What types of cases will qualify for prosecutorial discretion in Ohio?
At the Ohio AILA Chapter monthly meeting in December 2011 with Ohio Immigration lawyers, Immigration and Customs Enforceemnt ("ICE") Deputy Chief Counsel Victoria Christian discussed how the Cleveland office is applying prosecutorial discretion for respondents in removal proceedings. The Department of Homeland Security ("DHS") will consider exercising prosecutorial discretion only in the most sympathetic humanitarian cases. Top priority cases, high enforcement cases, and even borderline cases, will not be considered for prosecutorial discretion and will proceed to hearing. Cases involving detention are still a top priority for DHS and are not considered for prosecutorial discretion.

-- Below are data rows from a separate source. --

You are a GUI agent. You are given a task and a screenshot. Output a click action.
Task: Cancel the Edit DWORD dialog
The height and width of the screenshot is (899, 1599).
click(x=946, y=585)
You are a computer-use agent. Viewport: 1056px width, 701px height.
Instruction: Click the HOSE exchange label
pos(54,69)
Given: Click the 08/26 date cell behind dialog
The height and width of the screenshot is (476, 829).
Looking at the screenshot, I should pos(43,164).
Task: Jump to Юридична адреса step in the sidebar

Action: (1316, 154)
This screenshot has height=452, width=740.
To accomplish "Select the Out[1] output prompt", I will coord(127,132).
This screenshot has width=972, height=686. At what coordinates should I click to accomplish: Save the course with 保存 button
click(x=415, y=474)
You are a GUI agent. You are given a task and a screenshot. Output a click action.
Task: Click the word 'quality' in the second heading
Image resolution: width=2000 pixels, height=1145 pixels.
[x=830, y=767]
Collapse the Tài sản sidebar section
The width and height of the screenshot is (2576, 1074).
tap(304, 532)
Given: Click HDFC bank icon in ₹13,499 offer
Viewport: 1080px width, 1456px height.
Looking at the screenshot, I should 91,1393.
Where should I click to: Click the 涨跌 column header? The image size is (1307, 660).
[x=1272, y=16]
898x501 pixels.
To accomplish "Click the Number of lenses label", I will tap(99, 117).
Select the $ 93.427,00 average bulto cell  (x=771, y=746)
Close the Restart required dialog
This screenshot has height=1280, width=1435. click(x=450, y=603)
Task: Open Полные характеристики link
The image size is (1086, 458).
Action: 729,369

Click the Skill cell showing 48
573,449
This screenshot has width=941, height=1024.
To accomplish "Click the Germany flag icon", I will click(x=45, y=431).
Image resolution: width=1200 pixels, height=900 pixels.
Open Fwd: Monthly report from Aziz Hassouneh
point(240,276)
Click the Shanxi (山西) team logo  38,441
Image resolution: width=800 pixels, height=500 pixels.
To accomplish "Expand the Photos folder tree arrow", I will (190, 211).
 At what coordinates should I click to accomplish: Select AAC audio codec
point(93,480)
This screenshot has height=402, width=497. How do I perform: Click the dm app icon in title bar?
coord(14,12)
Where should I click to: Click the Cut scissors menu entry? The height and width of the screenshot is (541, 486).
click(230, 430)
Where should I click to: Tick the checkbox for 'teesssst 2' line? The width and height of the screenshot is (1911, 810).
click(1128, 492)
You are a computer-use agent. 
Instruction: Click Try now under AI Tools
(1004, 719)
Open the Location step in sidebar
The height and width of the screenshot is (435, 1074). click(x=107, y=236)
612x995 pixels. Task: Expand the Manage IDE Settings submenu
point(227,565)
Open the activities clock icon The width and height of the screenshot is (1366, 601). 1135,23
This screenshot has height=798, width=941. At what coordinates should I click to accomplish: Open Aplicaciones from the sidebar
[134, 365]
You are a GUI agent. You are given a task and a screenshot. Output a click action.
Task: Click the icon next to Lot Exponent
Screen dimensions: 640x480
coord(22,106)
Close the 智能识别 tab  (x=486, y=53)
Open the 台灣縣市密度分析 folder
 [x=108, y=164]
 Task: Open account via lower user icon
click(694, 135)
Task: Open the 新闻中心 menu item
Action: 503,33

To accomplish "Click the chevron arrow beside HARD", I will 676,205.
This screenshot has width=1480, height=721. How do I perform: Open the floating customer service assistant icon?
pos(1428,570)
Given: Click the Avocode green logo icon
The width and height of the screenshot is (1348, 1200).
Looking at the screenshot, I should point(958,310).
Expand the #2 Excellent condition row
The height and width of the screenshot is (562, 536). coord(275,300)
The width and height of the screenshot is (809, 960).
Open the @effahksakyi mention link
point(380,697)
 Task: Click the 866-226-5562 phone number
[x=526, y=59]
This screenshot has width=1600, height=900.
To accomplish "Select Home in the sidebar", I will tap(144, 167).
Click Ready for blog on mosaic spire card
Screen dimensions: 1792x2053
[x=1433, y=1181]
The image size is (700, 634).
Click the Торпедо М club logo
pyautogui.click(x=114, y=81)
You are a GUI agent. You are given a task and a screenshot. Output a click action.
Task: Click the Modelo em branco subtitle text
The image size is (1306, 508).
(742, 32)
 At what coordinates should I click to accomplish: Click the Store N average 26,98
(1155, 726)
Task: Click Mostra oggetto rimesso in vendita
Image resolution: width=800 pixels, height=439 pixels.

What is the most likely form of prosecutorial discretion that DHS will apply?
The form of prosecutorial discretion being applied in most cases is to stop removal proceedings by administrative closure. When a case is administratively closed, it is not dismissed or terminated. Rather, the case is postponed indefinitely. However, DHS will consider termination without prejudice and remanding to USCIS or motions to reopen in cases where a person becomes eligible for an immigration benefit, such as adjustment of status to permanent residence due to an approved I-130 family-based petition. A respondent may request a continuance in cases where DHS has not yet made a determination, and DHS may be willing to agree to a continuance if the respondent could potentially qualify for administrative closure.
Another form is deferred action, which puts the case on an indefinite delay. If a respondent has a pending relief application such as asylum or non-LPR cancellation, that person may not want to administratively close their case because the relief application may have merit. In this situation, DHS may consider a deferred action request if the respondent agrees to accept a final order of removal. DHS will not consider deferred action requests without a final order of removal.
Which cases will DHS review?
DHS is conducting an affirmative review of every case before the immigration court regarding prosecutorial discretion in the following priority order. New NTA's in non-detained cases are being reviewed by the duty attorney before filing with the court. All individual hearings scheduled within the next six months are being reviewed. All master hearings scheduled within the next six months are being reviewed. Cases before the BIA are not currently being reviewed because DHS states it does not have enough time. Once DHS determines that a case is being reviewed for prosecutorial discretion, DHS will contact the respondent's attorney to request more information or to make an offer to administratively close the case. The offer to administratively close should be responded to promptly since this is a one-time offer.